---- Article

Identify possible options for treating each risk. These may be neither mutually exclusive nor appropriate in all circumstances. In addition to a descriptive perspective, determine the cost of implementing each option so that a quantitative basis for comparison is available.
Avoidance is a simple option. It means that a decision is taken to avoid engaging with, or action is taken to withdraw from, the source of the risk, thus guaranteeing that any event in relation to that source cannot affect the company. It is important that risk avoidance does not result in inappropriate risk aversion, particularly where opportunities are involved. In the latter case, it may be appropriate to proceed but with stringent risk controls.
Options for optimisation include:
- Capitalising on opportunities with calculated risk controls to maximise the benefit.
- Minimising the negative affects of risks.
- This can be further characterised in terms of:
- risk reduction, i.e. reducing the probability and or consequences
- risk mitigation, i.e. reducing the consequences only.
- Identify and characterise suitable options. These may require investment to treat the risk and may also include behavioural and cultural changes.
Transfer involves sharing a risk with an external organisation such as an insurer or business partner. The transfer may be a partial or full transfer, however sharing itself will introduce new risks including failure of the other organisation. In other words, no risk is fully transferable in a practical sense.
Retention of a risk in full means that nothing is done to change the risk situation and the
risk as it stands is accepted. The estimated cost of retention compared with the estimated cost of financing action to address the risk, provides the basis for the fundamental decision-making that is required.
Trade-off Treatment Options
- Decide which options are in the best interests of the company in accordance with the Delegations of Authority. Multiple options may be applicable e.g. both risk transfer such as insurance and risk optimisation such as changed behaviour may be appropriate.
- Details of the decision maker and the decision rationale are key records that must be
retained for future reference.
Plan and Establish Risk Controls
Determine the source of risk financing where this is needed to implement the selected treatment option(s). This may involve the preparation of a business case to facilitate comparisons against other initiatives.
Apply Risk Mitigation
Implement selected risk controls in accordance with the decisions taken in the treatment options trade-off. Estimate the residual risk assuming successful implementation of the risk treatment and risk controls. If necessary, obtain approval for any residual risk that exceeds the tolerable risk level.

--------

### Challenge 1
In the risk treatment text, what two examples of an outside organization are given for sharing a risk through transfer?
### Challenge 2
Carry on the risk treatment text from the point where it ends.

---- Extracted information

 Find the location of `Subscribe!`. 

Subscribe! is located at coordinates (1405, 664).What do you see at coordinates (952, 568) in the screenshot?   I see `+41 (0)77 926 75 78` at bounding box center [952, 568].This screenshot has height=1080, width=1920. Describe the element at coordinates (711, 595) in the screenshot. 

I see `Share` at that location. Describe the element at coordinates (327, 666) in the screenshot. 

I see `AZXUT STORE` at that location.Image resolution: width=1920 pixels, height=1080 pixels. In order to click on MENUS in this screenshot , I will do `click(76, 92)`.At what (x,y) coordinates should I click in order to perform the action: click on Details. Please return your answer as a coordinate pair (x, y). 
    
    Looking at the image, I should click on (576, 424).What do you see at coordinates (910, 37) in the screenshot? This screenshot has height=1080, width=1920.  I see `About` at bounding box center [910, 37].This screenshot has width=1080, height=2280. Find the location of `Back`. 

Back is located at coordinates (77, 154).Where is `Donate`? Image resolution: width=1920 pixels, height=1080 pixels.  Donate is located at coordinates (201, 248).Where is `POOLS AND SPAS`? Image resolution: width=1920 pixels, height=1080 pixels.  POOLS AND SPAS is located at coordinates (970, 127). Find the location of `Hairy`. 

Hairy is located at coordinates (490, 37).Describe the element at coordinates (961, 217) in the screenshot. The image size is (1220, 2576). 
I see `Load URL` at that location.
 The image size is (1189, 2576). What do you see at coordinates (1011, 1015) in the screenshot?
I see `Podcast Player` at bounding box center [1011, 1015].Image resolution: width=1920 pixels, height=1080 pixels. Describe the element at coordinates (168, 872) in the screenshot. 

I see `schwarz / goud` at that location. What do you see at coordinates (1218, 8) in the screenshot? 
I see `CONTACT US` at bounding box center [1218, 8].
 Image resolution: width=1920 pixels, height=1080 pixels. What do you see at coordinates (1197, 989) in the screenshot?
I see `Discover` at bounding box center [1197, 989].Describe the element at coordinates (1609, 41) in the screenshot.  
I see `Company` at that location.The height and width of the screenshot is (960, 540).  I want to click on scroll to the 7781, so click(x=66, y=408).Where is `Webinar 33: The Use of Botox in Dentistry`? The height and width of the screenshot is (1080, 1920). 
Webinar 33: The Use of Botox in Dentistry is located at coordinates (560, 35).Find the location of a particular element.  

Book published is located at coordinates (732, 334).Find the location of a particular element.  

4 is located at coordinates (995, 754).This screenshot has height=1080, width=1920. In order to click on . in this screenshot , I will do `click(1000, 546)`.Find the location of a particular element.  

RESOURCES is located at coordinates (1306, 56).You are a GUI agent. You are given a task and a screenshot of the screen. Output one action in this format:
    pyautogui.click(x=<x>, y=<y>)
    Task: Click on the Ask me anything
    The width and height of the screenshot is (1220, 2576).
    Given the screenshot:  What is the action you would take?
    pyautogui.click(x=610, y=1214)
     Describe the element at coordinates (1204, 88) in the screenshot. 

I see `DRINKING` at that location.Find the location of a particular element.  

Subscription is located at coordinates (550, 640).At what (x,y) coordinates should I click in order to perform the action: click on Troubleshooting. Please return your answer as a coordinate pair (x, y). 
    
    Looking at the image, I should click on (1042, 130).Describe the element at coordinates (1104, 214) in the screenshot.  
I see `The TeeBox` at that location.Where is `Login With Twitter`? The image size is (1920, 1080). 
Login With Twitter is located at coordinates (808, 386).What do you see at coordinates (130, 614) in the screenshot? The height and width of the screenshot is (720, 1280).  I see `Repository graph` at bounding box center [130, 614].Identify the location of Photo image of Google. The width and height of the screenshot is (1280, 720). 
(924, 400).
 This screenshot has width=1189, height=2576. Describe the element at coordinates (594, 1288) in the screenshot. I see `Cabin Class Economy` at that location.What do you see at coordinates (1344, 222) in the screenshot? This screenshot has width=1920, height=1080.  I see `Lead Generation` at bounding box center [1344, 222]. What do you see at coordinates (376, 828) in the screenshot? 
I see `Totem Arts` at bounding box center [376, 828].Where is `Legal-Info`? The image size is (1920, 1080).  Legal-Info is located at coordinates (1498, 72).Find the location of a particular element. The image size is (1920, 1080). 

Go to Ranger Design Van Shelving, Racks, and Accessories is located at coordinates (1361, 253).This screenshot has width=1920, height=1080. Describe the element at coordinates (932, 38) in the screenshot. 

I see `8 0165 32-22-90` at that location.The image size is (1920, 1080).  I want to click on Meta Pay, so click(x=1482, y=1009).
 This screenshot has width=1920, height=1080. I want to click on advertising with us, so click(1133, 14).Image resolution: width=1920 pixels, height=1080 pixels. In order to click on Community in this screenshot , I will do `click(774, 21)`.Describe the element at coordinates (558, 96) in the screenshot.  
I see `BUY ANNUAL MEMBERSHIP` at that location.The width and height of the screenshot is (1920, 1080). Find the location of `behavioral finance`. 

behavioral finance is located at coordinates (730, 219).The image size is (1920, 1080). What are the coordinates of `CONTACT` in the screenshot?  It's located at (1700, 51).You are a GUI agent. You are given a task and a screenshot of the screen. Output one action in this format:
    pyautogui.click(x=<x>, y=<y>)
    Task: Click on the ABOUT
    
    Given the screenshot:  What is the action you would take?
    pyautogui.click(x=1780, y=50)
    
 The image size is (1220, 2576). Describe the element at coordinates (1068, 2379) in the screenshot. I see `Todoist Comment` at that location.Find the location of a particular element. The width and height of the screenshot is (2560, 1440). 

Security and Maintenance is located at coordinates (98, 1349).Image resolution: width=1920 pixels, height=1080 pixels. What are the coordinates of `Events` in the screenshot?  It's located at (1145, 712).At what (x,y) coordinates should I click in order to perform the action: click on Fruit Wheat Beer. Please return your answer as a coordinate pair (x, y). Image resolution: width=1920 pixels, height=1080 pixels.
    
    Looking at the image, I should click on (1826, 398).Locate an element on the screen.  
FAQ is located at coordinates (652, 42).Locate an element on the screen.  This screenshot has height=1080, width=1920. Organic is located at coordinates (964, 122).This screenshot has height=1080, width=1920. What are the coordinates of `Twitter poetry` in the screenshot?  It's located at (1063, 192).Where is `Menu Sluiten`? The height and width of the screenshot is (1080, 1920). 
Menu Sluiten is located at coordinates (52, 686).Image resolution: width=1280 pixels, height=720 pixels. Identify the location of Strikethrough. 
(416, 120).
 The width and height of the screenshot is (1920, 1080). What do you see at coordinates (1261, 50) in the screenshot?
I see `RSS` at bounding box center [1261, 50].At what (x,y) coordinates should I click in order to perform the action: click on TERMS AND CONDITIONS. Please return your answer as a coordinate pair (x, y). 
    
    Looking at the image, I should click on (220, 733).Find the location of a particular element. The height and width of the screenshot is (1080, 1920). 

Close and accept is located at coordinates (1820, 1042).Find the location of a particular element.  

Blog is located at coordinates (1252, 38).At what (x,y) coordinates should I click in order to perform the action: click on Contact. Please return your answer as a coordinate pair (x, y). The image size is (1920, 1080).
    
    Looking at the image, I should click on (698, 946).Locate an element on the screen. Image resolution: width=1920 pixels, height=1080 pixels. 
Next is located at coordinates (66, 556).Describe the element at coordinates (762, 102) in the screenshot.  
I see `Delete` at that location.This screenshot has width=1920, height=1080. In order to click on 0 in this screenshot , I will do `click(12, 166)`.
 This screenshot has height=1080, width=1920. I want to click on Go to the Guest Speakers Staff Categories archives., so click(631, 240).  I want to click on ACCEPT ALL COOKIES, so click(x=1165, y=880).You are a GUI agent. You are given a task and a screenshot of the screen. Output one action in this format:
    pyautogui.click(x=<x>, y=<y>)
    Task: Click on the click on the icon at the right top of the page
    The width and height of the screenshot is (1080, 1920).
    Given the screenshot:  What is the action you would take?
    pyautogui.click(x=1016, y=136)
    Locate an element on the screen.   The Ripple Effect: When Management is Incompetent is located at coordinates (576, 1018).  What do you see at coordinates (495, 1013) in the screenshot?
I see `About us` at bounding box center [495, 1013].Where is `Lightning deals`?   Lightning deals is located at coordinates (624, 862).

--------

### Written answer 1
An insurer or a business partner.

### Written answer 2
Monitoring and Review – Treatment and Process Effectiveness
Monitor the implementation of treatment including the risk controls. Where appropriate, actions should be taken to ensure the solution is permanent, e.g. through documented policies and procedures.
It may be appropriate to re-evaluate the risk controls after a suitable period of time. In some circumstances they can be relaxed and in others it will be necessary to adopt a more stringent approach. The latter can involve more frequent monitoring.
The monitoring of risks may result in new risks being identified. In this case the entire process recommences.
Monitor the effectiveness of the risk management process and forward any recommendations or observations to a company Director to be handled in accordance with the improvement process.
Recording and Reporting
Maintain a record and document the risk management process to ensure auditability and transparency, with the aim of improving communication and consultation with key stakeholders.
Reporting tools include:
- Risk register
- Risk management workshop minutes
- Quarterly company performance reports.
- Loosemore, M, Raftery, J, Reilly, C & Higgon, D 2006, Risk Management in Projects, 2nd edn, Tylor & Francis, Oxon.
- Standards Australia 2018, Risk Management – guidelines, (AS ISO 31000:2018), SAI Global Limited.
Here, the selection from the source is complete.